It’s funny how the grass is always greener on the other side of the septic tank.

The other day Daniel Kirk posted on a new website by Westminster Seminary (PA) alumns: Their major concern is the recent theological shift at Westminster.

Westminster Theological Seminary has always been a place where historic traditions and cutting-edge scholarship go hand in hand…. But the Westminster we loved is in danger of disappearing. It is being replaced by exceedingly narrow interpretations of the Westminster Standards, by an atmosphere of suspicion that stifles inquiry, and by embarrassing flirtations with a far-right-wing political agenda.

Rather ironically, this reminded me of a similar website run by alumns from Biblical Theological Seminary (also in PA): However, their major concern seems to be that Biblical’s older exceedingly narrow interpretations of the Bible, atmosphere of suspicion that stifles inquiry, and embarrassing flirtations with a far-right-wing political agenda are being replaced by historic traditions and cutting-edge scholarship. (Though, I grant that such traditions and scholarship are being addressed with in an emerging paradigm.)

One wonders if those who had once considered going to Biblical are now attending Westminster for the very reasons that have caused the latter’s alumns vexation…

  1. January 20, 2008 2:08 pm

    That was essentially my assessment of the situation – same coin/flip side.

  2. January 23, 2008 12:15 pm

    And vice versa–see my post today on Biblical’s recent doings! Might those who want the Biblical theological tradition of Westminster now need to start thinking about, possibly, going to Biblical?

  3. January 23, 2008 12:22 pm

    Wrong coin altogether:
    I think you are much mistaken in stating that is concerned about “exceedingly narrow interpretations of the Bible, atmosphere of suspicion that stifles inquiry, and embarrassing flirtations with a far-right-wing political agenda” being replaced by “historic traditions and cutting-edge scholarship.” This was not the earlier BTS atmosphere AT ALL in my experience, nor is PBTS concerned with “historic traditions” (what are these anyway?) nor supposed “cutting-edg scholarship.” If such scholarship was taking place there, certainly it should be championed, since it would seem that the only scholarship that is truly “cutting edge” is that which is truly faithful to God and the scripture.

  4. jimgetz permalink*
    January 23, 2008 1:23 pm


    I’m so glad that Biblical is getting Steve Taylor! This will be good all around (maybe now he’ll answer my email…).

    I’ve met many folks who graduated from Biblical ten or more years ago. I really don’t think that it is going to far to say that BTS used to be a place with an exceedingly narrow (i.e. fundamentalist) hermeneutic, etc etc.
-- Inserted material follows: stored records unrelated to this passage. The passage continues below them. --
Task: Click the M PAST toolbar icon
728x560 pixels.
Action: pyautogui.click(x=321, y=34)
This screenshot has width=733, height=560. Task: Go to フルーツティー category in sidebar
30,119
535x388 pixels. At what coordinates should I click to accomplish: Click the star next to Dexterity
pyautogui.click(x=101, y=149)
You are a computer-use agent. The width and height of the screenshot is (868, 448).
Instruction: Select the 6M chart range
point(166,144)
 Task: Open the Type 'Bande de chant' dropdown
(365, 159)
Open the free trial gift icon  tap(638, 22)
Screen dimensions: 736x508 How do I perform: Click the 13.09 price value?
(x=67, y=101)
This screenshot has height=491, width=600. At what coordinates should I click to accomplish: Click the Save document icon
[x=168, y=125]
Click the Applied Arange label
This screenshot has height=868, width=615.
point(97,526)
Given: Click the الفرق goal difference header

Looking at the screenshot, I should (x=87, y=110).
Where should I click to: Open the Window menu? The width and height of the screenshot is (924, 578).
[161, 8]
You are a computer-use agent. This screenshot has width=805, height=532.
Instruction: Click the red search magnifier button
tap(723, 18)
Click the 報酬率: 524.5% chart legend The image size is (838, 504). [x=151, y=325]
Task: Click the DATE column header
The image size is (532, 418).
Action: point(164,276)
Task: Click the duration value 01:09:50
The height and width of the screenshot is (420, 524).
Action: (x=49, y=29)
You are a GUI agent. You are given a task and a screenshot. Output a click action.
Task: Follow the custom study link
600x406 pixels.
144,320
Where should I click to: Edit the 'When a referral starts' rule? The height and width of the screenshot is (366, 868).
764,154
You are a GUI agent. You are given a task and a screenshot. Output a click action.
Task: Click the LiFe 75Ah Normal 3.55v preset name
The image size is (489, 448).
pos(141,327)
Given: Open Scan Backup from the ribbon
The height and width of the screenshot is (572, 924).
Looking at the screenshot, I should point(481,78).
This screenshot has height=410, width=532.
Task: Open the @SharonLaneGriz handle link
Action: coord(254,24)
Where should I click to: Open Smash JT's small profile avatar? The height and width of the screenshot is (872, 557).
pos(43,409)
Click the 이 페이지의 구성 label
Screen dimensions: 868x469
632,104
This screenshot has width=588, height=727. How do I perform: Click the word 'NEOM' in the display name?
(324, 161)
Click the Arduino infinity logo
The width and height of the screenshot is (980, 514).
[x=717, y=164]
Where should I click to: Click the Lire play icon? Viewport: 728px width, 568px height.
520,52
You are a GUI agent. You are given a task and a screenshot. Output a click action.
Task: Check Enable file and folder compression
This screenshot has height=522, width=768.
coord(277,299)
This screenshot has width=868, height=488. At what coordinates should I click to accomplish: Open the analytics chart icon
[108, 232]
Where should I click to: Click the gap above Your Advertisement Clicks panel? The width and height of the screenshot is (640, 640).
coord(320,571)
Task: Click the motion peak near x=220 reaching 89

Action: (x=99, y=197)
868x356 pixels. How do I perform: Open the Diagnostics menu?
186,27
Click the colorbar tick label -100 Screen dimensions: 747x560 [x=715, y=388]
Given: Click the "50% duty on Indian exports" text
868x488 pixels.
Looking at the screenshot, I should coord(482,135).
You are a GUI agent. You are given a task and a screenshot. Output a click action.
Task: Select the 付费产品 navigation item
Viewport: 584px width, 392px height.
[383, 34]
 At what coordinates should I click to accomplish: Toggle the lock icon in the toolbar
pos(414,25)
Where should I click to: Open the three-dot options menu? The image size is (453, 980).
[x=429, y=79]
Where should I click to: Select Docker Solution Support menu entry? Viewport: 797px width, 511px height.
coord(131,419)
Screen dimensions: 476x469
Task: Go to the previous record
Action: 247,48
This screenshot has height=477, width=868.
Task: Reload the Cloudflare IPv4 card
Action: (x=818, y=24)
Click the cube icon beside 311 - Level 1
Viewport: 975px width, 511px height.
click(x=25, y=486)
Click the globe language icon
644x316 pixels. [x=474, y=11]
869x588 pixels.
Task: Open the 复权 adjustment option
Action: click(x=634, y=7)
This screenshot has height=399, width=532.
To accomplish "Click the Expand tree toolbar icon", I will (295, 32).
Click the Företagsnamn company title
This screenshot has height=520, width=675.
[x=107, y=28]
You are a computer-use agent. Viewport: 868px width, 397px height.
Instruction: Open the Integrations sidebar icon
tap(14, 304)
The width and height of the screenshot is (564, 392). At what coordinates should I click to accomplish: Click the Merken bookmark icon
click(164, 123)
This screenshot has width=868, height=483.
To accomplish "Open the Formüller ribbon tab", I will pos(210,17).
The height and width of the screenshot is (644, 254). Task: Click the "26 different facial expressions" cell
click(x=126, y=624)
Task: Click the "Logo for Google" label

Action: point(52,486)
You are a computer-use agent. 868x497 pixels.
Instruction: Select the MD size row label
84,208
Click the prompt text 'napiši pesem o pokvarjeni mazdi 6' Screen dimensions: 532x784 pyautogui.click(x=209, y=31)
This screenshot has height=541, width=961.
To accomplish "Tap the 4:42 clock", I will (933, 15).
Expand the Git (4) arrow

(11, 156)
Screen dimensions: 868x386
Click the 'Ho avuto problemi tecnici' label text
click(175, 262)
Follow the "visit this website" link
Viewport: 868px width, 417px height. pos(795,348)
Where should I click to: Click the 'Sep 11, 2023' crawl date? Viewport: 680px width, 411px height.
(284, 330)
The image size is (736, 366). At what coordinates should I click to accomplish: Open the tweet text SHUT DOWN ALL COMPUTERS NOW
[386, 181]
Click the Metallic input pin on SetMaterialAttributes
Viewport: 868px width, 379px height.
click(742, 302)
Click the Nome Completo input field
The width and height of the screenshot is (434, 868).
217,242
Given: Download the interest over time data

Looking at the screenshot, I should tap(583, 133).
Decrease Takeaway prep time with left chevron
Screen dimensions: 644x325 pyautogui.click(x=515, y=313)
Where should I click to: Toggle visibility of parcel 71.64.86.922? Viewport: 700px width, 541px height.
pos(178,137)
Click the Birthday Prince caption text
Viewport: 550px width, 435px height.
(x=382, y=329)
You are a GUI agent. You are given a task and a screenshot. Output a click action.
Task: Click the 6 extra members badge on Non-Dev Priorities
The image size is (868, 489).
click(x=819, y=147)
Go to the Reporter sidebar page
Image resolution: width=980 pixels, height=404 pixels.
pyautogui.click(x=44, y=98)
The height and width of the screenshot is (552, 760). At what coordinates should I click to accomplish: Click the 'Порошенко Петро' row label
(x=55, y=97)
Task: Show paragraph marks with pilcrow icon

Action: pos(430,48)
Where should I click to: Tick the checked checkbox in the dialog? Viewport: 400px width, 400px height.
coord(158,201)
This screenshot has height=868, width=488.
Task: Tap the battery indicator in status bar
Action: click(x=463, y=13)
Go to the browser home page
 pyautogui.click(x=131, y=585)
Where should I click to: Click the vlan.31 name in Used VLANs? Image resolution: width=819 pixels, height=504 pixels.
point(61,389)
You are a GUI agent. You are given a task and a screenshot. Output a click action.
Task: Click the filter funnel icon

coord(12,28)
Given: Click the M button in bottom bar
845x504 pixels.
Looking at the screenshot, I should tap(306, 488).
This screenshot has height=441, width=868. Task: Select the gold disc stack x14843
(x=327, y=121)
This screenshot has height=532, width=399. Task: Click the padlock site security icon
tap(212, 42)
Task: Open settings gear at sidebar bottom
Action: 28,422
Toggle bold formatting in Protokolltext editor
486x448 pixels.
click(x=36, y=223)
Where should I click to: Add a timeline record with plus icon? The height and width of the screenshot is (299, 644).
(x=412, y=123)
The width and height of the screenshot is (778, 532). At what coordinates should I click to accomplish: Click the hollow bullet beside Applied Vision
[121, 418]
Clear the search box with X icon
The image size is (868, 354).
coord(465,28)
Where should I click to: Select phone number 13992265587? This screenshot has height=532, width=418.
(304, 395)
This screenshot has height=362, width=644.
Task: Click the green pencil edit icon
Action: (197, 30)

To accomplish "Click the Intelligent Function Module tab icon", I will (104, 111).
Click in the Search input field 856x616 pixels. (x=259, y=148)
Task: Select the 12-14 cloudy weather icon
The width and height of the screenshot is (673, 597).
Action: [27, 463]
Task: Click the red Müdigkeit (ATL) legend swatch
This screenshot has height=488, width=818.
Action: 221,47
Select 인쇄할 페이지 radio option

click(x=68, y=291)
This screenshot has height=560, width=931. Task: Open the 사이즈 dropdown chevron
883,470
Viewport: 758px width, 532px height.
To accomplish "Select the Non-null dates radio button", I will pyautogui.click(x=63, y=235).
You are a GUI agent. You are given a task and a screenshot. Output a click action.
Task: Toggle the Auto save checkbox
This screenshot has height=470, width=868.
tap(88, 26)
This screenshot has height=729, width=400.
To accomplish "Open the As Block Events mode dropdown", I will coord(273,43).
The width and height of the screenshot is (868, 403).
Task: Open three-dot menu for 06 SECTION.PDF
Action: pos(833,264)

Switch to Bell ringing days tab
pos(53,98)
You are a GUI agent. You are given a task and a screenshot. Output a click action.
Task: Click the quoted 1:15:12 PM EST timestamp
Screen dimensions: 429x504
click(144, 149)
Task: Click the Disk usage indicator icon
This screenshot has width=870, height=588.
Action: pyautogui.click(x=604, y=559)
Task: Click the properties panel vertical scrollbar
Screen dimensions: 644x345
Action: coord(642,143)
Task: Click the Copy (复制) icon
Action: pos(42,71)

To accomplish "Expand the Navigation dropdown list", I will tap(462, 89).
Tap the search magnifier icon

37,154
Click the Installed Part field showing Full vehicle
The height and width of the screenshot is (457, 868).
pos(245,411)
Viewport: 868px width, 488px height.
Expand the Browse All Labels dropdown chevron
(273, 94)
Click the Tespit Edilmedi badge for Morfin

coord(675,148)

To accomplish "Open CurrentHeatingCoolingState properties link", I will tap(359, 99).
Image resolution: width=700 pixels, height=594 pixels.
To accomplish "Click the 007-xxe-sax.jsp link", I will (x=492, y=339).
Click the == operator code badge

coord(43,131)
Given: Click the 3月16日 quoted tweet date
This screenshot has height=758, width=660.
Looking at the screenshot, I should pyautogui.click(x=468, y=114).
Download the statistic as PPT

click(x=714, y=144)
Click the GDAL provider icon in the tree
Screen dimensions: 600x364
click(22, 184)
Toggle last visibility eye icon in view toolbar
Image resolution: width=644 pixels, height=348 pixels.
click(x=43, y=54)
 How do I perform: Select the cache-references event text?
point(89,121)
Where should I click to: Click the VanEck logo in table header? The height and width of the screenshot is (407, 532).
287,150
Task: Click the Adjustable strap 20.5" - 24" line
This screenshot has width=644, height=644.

    As for what the postbiblical ilk is concerned with, I just flipped the saveourseminary rhetoric around. By “historic traditions” I would assume that the WTS crowd meant the Early Church Fathers (I could be wrong here, but that’s my guess). I do know that BTS is now more concerned about the great cloud of witnesses and the historic traditions of the Church than it had been in days of yore. As far as scholarship, I would cite John Franke and Scot McKnight as two excellent examples (not to slight my old colleague from Fuller, David Lamb, whose book on Jehu I’m still trying to find time to read).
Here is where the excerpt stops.